# Saved data entries
_ _ _ _ _

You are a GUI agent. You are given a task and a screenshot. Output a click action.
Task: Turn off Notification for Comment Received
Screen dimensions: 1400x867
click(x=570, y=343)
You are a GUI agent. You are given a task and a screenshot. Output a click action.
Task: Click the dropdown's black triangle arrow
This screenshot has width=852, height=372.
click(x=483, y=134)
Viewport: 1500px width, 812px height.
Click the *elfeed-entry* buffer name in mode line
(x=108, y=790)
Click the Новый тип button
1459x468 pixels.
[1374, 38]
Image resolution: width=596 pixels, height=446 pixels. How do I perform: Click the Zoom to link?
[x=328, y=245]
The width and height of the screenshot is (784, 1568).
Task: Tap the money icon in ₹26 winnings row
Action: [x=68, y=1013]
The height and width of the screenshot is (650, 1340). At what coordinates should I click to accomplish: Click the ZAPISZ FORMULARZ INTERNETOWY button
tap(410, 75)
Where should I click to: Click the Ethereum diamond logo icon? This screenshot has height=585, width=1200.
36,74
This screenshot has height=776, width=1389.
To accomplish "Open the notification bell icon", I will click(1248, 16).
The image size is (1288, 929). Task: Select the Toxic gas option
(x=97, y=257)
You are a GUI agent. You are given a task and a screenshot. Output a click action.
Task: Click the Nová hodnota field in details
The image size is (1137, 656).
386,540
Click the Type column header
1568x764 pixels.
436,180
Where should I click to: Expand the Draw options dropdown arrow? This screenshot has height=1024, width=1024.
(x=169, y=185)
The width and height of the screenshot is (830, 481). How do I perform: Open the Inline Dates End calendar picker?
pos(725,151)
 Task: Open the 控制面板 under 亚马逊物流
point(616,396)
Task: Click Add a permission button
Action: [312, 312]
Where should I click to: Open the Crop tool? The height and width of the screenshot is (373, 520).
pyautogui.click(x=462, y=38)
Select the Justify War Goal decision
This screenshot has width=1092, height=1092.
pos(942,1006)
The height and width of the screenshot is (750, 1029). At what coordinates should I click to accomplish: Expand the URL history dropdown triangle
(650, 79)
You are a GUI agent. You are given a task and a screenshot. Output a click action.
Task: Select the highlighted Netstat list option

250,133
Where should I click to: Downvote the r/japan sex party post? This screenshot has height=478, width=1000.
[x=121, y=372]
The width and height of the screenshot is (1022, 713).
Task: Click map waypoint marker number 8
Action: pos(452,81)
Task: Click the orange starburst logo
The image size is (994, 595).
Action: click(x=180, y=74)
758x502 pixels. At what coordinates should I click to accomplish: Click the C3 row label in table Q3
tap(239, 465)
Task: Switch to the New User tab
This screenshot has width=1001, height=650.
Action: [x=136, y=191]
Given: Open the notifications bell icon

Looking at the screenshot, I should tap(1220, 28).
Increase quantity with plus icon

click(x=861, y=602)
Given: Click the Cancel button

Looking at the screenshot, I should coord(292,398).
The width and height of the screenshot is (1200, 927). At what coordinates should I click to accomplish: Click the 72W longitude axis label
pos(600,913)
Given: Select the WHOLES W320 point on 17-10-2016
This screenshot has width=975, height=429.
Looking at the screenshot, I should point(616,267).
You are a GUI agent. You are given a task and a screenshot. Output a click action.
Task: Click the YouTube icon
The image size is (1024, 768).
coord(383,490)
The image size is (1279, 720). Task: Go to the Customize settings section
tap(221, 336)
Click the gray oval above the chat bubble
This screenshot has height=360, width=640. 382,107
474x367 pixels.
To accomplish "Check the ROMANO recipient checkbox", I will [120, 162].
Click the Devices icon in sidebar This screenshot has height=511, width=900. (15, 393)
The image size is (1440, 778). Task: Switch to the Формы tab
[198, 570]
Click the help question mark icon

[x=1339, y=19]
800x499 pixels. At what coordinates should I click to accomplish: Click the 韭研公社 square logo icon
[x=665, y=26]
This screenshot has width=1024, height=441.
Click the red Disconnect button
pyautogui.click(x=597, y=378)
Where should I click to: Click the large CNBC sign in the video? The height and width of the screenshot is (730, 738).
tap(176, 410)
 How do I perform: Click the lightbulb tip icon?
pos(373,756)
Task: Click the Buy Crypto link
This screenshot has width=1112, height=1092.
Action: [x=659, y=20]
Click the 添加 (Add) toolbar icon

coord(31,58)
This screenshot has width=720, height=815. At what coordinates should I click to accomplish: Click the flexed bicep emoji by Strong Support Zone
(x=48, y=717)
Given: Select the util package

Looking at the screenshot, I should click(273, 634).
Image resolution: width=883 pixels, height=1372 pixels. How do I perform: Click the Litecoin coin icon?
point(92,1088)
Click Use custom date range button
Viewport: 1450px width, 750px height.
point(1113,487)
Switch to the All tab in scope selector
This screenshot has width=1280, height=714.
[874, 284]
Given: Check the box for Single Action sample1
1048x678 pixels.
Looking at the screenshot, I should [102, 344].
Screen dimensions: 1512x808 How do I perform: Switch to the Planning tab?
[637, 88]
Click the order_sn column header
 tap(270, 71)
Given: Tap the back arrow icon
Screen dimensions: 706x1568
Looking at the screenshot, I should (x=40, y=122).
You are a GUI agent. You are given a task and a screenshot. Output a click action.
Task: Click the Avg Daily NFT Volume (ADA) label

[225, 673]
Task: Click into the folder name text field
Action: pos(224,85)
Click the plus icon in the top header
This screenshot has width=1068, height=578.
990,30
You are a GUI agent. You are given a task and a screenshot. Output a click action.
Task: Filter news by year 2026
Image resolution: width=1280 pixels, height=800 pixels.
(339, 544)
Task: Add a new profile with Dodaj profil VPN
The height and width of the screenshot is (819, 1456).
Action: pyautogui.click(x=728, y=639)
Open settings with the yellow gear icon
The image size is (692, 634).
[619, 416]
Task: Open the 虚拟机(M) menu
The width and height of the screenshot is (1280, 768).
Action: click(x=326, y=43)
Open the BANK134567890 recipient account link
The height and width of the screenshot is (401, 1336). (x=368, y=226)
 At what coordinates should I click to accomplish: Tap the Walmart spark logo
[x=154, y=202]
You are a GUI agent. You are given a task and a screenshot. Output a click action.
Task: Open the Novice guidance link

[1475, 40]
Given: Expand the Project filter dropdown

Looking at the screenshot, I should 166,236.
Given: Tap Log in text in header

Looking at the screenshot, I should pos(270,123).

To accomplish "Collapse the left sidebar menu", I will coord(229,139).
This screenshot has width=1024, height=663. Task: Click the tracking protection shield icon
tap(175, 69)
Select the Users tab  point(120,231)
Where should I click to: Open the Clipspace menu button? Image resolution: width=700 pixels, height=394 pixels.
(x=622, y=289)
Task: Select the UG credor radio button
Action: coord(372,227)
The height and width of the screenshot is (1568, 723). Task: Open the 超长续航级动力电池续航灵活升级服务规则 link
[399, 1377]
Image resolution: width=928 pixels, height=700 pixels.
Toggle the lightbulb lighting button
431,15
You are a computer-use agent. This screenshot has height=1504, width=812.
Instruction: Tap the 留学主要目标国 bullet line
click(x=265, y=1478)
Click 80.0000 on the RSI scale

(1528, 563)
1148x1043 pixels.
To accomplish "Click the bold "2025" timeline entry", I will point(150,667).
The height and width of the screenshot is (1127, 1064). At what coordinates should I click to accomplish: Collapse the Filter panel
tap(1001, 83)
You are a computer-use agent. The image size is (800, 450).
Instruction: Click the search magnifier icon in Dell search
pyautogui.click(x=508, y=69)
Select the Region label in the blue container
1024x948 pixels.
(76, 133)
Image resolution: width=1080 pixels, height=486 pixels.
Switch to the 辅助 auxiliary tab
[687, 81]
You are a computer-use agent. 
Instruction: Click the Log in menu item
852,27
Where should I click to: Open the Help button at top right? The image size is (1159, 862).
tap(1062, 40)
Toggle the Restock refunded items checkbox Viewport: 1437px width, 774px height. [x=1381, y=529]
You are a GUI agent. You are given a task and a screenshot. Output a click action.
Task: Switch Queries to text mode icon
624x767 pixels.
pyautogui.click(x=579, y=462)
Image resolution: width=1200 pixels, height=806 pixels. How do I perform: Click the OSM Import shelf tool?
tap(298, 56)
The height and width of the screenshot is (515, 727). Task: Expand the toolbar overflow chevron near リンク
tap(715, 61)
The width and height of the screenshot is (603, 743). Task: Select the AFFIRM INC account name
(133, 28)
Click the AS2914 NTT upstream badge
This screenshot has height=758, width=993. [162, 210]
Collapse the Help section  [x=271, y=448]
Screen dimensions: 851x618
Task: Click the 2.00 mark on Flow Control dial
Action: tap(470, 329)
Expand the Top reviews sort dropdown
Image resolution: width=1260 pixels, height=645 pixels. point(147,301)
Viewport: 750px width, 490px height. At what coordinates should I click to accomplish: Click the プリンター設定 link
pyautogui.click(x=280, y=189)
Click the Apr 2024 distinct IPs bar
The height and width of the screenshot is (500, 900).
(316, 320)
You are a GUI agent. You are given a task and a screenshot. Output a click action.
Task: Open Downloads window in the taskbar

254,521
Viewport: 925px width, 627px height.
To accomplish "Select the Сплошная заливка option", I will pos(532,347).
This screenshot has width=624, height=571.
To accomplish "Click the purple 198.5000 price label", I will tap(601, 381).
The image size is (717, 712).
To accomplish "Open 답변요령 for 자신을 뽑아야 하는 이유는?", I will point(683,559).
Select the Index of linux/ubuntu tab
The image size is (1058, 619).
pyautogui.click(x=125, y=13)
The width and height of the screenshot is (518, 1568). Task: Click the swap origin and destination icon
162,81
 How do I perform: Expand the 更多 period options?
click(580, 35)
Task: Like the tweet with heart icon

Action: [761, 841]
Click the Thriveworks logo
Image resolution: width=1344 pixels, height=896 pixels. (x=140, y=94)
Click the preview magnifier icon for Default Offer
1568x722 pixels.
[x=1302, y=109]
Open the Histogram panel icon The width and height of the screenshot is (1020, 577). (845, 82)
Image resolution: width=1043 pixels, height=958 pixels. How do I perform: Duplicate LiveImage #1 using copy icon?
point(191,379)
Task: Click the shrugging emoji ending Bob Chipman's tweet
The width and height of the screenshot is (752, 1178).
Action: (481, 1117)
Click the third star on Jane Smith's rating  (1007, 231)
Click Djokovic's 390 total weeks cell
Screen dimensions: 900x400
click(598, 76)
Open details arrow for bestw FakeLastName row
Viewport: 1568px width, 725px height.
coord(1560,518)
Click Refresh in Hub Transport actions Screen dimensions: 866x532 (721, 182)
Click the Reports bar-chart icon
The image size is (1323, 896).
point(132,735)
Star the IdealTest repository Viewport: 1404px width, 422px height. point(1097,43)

_ _ _ _ _

Count the lines above in which the string "sidebar" occurs. Give that number and nothing else.

# EXPECTED ANSWER
2